CRIMINAL APPEAL NO. 233 OF 2010

(From Original Conviction and Sentence in Criminal Case No. 254 of 2009 of the Principal  Magistrate’s Court at Kwale: A.M. Obura (Mrs.) – R.M.)

MANGALE MANONGO ............................. APPELLANT

VERSUS

REPUBLIC .............................................. RESPONDENT

JUDGEMENT

The Appellant MANGALE MANONGO has filed this appeal to challenge his conviction and sentence on a charge of DEFILEMENT OF A GIRL CONTRARY TO SECTION 8(4) OF THE PENAL CODE. The particulars of the offence were that:

“On diverse dates between September 2nd 2008 and February 2009 at V[....] Msambweni district within Coast Province had unlawful carnal knowledge of M.Ma girl aged 17 years knowing the said M.M to be a child.”

The Appellant entered a plea of ‘not guilty’ to the charge and his trial commenced before HON. MRS. ANN OBURA, Resident Magistrate on 23rd July 2009. The complainant a 17 year old girl told the court that in September 2008 she left her home and got married to the Appellant. She lived with the Appellant for a period of six (6) months during which time they engaged in sexual intercourse on a regular basis. The complainant’s parents reported the matter to the local chief whereupon both the complainant and her ‘husband’ the Appellant were arrested and placed in cells. PW4 STANLEY CHEPKIRWA, a clinical officer attached to Diani Health Centre carried out a medical examination on the complainant on 11th February 2009. He found her to be two months pregnant. PW4filled and signed the P3 form which he produces in court as an exhibit Pexb1. The Appellant was then charged in court.

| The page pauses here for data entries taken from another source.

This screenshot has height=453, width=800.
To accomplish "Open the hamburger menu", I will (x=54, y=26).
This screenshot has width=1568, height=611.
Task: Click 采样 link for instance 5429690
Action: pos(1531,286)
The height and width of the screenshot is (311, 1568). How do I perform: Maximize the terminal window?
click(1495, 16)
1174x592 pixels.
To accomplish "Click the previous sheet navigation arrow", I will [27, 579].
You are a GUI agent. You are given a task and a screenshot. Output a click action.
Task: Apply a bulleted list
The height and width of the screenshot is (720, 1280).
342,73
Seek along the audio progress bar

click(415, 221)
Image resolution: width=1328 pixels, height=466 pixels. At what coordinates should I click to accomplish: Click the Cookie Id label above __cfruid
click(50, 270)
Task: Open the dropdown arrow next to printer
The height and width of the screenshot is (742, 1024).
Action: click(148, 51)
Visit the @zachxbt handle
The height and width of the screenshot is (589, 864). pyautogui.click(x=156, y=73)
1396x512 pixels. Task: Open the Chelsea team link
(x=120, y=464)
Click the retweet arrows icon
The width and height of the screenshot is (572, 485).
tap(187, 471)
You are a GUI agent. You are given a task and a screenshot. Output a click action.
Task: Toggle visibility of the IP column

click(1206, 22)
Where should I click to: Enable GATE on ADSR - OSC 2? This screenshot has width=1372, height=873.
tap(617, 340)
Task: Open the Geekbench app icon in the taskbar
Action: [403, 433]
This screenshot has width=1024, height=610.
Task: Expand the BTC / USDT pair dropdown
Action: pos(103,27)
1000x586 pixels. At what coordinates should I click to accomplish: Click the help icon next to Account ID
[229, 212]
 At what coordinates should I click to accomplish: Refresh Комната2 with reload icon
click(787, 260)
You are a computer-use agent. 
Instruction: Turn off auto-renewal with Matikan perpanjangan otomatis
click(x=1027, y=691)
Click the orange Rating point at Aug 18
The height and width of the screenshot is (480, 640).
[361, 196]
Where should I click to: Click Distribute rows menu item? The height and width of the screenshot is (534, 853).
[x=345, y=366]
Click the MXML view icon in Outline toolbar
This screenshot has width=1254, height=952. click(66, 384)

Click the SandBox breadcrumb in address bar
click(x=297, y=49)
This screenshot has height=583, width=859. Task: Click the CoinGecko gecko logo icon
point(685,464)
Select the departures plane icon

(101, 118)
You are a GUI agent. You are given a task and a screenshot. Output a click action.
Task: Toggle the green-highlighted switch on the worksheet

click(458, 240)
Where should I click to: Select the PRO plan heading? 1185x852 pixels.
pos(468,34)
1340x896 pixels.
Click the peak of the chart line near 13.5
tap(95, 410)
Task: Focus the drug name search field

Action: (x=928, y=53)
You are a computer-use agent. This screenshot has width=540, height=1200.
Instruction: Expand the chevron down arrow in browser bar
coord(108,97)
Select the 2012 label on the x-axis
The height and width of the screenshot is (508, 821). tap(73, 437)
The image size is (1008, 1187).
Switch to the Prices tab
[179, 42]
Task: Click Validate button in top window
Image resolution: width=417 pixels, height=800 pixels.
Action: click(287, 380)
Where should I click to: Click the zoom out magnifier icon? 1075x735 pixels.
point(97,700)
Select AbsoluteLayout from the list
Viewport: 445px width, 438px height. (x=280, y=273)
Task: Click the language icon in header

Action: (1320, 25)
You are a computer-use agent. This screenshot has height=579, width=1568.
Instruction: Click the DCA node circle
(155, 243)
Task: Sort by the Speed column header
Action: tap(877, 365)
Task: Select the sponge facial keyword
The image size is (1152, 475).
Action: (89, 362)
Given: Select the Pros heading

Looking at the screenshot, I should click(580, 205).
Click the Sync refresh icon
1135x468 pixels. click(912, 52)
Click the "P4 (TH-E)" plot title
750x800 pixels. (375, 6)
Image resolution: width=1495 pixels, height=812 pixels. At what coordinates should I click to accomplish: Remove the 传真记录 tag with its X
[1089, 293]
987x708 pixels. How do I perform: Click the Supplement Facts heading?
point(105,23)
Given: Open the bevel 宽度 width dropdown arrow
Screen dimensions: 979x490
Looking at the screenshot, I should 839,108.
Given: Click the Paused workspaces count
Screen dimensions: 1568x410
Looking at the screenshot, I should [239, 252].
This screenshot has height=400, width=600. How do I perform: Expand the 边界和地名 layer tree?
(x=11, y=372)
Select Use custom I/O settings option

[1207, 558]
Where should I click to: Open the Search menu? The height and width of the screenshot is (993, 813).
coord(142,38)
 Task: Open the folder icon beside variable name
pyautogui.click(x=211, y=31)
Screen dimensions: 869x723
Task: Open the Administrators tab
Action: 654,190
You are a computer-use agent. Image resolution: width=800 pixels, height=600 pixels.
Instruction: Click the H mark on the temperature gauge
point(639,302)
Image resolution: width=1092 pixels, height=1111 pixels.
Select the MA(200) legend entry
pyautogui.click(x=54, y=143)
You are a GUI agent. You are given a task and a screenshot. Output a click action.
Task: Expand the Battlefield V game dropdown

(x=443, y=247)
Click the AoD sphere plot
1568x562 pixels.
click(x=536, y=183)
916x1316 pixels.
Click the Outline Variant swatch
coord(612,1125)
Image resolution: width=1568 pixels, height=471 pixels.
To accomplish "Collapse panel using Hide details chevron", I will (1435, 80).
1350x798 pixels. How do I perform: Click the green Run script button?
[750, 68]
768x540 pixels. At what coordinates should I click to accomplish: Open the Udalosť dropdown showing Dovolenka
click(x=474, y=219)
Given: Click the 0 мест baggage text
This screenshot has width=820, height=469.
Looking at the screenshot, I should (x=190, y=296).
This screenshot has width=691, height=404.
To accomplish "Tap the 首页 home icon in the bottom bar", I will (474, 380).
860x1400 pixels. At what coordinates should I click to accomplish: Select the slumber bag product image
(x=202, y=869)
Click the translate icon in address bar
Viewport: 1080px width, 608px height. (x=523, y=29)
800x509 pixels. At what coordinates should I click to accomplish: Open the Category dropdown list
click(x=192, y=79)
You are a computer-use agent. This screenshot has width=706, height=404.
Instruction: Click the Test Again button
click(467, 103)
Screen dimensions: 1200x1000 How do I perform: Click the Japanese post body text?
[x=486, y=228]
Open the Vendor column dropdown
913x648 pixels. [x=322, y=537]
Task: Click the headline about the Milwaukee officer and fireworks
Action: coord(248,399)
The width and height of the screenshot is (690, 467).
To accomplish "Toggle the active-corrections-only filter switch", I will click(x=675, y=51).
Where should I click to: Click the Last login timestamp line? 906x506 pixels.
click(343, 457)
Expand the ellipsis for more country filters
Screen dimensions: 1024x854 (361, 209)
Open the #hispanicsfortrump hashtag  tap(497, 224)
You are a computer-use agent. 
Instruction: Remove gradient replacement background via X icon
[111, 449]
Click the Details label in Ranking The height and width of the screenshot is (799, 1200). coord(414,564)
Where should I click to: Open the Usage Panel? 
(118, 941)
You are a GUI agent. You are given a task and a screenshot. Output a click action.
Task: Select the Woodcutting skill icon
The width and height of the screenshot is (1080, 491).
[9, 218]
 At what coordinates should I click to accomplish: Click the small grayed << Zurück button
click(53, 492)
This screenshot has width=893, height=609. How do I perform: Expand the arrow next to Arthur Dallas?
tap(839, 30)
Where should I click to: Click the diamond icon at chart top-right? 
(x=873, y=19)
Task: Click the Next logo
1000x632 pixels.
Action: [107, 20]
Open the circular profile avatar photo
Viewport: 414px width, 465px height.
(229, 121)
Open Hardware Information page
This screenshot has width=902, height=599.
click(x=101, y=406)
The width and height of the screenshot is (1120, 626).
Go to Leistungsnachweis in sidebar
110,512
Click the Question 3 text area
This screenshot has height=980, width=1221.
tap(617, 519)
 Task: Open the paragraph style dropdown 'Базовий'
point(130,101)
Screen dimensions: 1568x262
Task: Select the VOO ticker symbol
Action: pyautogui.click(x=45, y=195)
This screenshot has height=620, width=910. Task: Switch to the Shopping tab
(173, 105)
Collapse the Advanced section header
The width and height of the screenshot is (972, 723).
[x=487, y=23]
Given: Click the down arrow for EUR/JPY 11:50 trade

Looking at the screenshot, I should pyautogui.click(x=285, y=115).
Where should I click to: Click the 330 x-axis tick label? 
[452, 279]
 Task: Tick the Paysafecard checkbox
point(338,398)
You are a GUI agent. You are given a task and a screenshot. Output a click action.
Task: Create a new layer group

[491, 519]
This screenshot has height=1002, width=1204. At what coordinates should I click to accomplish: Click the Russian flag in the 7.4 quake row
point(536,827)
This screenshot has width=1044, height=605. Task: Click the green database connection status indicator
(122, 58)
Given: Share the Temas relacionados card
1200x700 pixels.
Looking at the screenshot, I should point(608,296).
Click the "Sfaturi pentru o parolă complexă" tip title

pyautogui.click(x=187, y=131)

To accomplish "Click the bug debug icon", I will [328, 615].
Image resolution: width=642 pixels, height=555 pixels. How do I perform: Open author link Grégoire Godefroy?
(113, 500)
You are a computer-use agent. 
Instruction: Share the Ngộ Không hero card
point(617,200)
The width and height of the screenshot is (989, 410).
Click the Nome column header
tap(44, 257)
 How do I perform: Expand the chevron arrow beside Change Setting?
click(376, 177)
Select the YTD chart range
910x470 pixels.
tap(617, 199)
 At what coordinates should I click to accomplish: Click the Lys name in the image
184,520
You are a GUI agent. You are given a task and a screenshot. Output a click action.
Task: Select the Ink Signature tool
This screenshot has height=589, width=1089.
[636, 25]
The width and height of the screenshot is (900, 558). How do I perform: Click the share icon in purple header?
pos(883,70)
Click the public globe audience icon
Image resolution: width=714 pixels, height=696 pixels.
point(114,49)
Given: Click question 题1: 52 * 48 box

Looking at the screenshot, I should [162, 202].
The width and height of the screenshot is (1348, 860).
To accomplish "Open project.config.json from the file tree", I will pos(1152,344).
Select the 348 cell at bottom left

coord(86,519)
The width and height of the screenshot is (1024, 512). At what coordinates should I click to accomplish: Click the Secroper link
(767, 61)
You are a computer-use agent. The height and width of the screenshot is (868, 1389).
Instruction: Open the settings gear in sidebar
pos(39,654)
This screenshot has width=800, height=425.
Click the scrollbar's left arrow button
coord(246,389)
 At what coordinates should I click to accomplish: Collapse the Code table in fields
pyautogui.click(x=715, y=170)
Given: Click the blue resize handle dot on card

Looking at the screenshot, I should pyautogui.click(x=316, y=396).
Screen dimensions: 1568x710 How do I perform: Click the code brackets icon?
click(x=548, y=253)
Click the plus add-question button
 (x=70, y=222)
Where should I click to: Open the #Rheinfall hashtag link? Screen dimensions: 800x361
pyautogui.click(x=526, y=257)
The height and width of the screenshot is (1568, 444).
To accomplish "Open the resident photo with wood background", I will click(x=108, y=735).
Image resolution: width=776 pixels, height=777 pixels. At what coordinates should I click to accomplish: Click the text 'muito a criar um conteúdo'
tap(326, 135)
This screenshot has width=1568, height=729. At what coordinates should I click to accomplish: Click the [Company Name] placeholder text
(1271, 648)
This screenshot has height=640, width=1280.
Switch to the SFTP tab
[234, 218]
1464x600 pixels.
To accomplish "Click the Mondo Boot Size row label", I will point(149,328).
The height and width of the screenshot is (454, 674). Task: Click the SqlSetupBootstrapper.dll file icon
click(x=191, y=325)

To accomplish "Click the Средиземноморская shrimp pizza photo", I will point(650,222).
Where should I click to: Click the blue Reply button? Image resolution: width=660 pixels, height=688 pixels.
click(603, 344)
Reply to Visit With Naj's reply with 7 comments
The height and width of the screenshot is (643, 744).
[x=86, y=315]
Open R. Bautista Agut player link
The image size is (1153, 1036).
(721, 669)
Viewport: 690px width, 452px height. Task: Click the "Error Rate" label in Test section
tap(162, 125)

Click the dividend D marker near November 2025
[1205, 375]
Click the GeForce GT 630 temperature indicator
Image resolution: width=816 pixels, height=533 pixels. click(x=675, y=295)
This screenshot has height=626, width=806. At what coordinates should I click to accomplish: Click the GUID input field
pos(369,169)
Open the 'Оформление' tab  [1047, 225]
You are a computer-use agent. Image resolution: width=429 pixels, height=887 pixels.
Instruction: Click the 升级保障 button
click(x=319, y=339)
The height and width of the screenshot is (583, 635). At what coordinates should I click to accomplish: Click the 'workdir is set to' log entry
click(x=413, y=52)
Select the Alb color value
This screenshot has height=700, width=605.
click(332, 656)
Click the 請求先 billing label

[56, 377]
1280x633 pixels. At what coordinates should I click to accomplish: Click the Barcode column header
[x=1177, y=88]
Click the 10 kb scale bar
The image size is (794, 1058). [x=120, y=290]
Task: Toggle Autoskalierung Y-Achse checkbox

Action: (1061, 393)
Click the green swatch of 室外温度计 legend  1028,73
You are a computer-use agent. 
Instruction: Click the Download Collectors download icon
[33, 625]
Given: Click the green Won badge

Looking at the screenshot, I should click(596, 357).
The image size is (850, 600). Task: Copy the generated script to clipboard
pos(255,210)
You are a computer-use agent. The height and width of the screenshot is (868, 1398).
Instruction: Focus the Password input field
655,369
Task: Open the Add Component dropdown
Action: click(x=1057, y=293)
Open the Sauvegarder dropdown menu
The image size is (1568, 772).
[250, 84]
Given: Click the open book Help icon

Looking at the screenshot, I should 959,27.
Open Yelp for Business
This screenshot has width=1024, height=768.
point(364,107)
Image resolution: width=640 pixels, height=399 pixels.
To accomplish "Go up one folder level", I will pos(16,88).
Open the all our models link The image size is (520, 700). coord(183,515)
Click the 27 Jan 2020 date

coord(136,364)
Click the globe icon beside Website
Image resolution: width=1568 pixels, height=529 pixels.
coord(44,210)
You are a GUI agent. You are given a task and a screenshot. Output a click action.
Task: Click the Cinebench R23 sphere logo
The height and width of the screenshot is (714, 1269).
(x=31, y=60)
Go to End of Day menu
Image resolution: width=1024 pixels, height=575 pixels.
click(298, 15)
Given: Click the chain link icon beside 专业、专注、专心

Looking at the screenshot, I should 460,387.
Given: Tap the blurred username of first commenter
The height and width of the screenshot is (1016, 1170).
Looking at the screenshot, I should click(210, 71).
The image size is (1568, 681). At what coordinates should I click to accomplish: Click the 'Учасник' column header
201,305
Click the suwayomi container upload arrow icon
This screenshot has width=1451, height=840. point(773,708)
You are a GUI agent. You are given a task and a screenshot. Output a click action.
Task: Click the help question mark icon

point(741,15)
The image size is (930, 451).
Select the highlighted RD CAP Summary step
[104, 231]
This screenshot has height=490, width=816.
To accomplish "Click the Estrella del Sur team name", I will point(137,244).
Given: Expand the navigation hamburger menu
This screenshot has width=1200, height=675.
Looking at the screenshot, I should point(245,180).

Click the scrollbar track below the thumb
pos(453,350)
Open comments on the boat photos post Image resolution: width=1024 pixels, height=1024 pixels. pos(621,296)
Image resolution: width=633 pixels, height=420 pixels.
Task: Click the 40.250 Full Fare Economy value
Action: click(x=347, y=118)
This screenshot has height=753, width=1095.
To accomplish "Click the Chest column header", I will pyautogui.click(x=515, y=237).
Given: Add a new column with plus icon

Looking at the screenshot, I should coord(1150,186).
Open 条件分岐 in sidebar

At the close of the prosecution case the Appellant was found to have a case to answer and was placed on his defence. He exercised his discretion under S. 211 of the Criminal Procedure Code and elected to keep silent and not to profer any defence. On 15th April 2010 the learned trial magistrate delivered her judgement in which she convicted the Appellant of the offence of Defilement and thereafter sentenced him to life imprisonment. It is against this conviction and sentence that the Appellant now appeals.

MR. ONSERIO, learned State Counsel who appeared for the Respondent State conceded this appeal. Having myself perused the charge sheet I am in agreement that the charge was indeed fatally defective. The Appellant was charged with the offence of “Defilement of a Girl contrary to S. 8(4) of the Sexual Offences Act of 2006. ” S. 8(4) of the Act reads:

“8(4) A person who commits an offence of defilement with a child between the age of sixteen and eighteen years is liable upon conviction to imprisonment for a term of not less than fifteen years”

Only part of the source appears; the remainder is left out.